The First Night of the Party, or the Last?

Maybe it was a side-effect of the many recently decriminalized aromas wafting through the various locations of Natural Products Expo West, but there was a lightness to the gathering, a feeling that, when it comes to the long-marginalized natural and organic section of the store, someone had let in the air and the sun.

There were long, late parties, dancing and drinking and an overall vibe that lay somewhere between the parking lot of a Phish show and that orgiastic party in The Matrix that the underground humans have the night before the giant robot bugs break in through the ceiling and try to kill everybody.

klineman-imageBut unlike that Apocalyptic scene, the mood in Anaheim wasn’t desperation, it was celebration: young food and beverage companies like Barkthins and Runa were closing investment rounds, and slightly less callow operations like Suja and Califia Farms showed the growth to justify the backing they’ve received. Brands that are just evolving outside of incubation channels, like Mamma Chia, Bhakti Chai and Tumeric Alive were treated like the belle of the ball. Buyers from mainstream stores like Target and Walmart and, yes, even interiors store HomeGoods prowled the aisles for the kind of assortment additions that can make them more current, in tune with the times.

There’s no doubt that there’s reason for celebration for the companies lined up at the tables at Expo West, and there’s equal reason for optimism for the companies we’ll be seeing in a few weeks at BevNET Live: the great waves of dietary and environmental awareness, improved marketing, and changing tastes are moving shoppers to include a greater proportion of their purchases in synch with the offerings of the show attendees.

Remarkably, the percentage of organic as part of the overall food basket remains less than 10 percent – much as the share of craft beer isn’t much more than 10 percent as well, but the indications are clear: better-crafted, innovative products that have a conscious component are at a tipping point.

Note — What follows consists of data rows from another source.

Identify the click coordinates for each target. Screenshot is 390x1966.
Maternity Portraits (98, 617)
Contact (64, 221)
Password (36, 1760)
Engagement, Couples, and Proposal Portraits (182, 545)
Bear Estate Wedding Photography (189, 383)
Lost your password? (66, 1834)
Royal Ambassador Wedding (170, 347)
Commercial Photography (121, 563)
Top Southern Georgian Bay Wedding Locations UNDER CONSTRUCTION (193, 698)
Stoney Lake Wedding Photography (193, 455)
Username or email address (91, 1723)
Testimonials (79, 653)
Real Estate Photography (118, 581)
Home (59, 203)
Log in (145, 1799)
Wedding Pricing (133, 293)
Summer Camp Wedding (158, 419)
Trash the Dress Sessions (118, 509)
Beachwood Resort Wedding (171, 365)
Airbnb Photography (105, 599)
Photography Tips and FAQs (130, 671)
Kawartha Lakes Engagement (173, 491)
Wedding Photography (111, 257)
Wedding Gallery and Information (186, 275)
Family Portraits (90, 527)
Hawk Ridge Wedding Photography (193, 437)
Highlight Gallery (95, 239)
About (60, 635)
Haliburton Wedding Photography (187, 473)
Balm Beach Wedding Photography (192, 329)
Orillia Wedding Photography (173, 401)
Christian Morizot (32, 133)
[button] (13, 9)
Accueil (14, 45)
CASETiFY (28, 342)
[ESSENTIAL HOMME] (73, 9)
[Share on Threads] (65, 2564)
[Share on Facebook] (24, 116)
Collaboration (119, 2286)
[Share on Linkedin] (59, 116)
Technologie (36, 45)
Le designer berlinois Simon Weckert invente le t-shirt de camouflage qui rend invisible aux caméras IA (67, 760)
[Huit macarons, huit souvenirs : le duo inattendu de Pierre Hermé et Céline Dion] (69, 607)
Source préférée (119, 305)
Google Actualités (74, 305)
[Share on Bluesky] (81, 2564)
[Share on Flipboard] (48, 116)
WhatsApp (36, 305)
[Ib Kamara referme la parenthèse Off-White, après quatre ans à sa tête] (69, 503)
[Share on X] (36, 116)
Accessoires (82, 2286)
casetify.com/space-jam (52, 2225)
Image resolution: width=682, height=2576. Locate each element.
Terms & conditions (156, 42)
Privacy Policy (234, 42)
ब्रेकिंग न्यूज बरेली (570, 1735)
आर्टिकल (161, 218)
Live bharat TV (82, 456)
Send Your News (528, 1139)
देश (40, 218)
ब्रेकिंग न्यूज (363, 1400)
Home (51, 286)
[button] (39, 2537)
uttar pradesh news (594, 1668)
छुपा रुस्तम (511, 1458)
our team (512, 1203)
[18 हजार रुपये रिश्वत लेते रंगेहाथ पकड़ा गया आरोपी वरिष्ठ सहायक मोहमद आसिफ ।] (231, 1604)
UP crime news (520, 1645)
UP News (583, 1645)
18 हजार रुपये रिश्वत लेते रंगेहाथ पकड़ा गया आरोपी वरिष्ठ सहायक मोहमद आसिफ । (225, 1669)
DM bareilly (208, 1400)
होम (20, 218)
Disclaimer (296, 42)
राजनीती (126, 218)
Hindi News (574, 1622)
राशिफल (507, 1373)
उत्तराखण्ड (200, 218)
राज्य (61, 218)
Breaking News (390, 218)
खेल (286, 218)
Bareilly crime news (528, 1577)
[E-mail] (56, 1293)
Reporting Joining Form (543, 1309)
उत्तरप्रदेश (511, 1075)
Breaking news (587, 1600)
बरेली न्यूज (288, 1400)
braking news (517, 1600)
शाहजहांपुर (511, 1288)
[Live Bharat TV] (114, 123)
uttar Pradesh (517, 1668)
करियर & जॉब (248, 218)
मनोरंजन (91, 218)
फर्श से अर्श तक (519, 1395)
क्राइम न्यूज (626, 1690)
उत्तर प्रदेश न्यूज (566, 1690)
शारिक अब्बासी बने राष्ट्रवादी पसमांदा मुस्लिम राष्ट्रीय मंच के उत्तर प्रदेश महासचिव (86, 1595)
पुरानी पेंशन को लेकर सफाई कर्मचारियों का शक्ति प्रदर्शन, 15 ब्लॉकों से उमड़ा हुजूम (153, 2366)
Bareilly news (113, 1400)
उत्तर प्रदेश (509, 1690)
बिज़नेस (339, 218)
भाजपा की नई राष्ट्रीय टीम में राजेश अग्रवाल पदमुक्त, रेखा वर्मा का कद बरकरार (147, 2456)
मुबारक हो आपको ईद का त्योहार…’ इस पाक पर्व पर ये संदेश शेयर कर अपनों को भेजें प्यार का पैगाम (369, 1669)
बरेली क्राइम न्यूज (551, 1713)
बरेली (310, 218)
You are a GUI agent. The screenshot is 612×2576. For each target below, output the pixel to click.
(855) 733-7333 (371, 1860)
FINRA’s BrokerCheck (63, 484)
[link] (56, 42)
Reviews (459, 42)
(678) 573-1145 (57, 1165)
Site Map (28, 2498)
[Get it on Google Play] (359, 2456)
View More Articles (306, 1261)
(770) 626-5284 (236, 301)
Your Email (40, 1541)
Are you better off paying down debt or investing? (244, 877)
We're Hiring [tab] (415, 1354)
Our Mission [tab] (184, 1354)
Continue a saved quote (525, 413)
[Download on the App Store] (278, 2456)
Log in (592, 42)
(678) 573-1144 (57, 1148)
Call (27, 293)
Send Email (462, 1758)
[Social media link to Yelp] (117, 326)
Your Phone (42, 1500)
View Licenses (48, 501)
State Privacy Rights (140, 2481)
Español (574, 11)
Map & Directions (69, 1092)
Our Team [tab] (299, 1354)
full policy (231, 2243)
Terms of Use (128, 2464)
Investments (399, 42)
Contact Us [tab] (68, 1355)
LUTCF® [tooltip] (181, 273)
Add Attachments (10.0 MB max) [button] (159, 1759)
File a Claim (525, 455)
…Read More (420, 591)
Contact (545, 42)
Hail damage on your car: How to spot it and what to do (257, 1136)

But the concern has to remain that this is still largely a phenomenon that is responsible to an upper-middle-class client base. Despite what many companies have taken to calling the “democratization” of brand families, many of the goods for sale – even the ones that have penetrated conventional channels – remain high-end indulgence items that fail to fulfill the day-to-day needs of those who have been left behind by the economic recovery. The quinoa-ization of the pantry isn’t yet a widespread one; not all of us can afford to – or even expect to – experiment in low-calorie fresh-pressed lemon and kale cleanses when we’re more concerned about getting sufficient calories into our children’s lunchboxes.

Organics remain a huge hope for the food system in two ways: they point toward a future where farming provides for the needs of our population without decimating biodiversity, and they serve as a gateway of information to the larger issues of environmental responsibility that threaten us all. Consumers who are aware of the positive ramifications of fair trade and GMO-Free, amont others, are legitimizing social approaches to commerce that are political as well as commercial acts.

And all that is great, but the beginning of the gold rush that so many were celebrating in Anaheim can’t be one that creates a new, organic hierarchy that leaves much of the population behind.

After all, in The Matrix, all of humanity had to fight the bugs. Getting rich for living the right way, for providing a mere fraction of the population with eco-chic wares, isn’t going to solve the global problems that much of the movement formed to address. Even the righteous get munched if we leave all the rest behind. Yes, it’s great to see brands changing the stores and sending signals to the world. Let’s just not forget, though, when we celebrate, that we can’t just fly above the fray, no matter how enticing the air currents might be.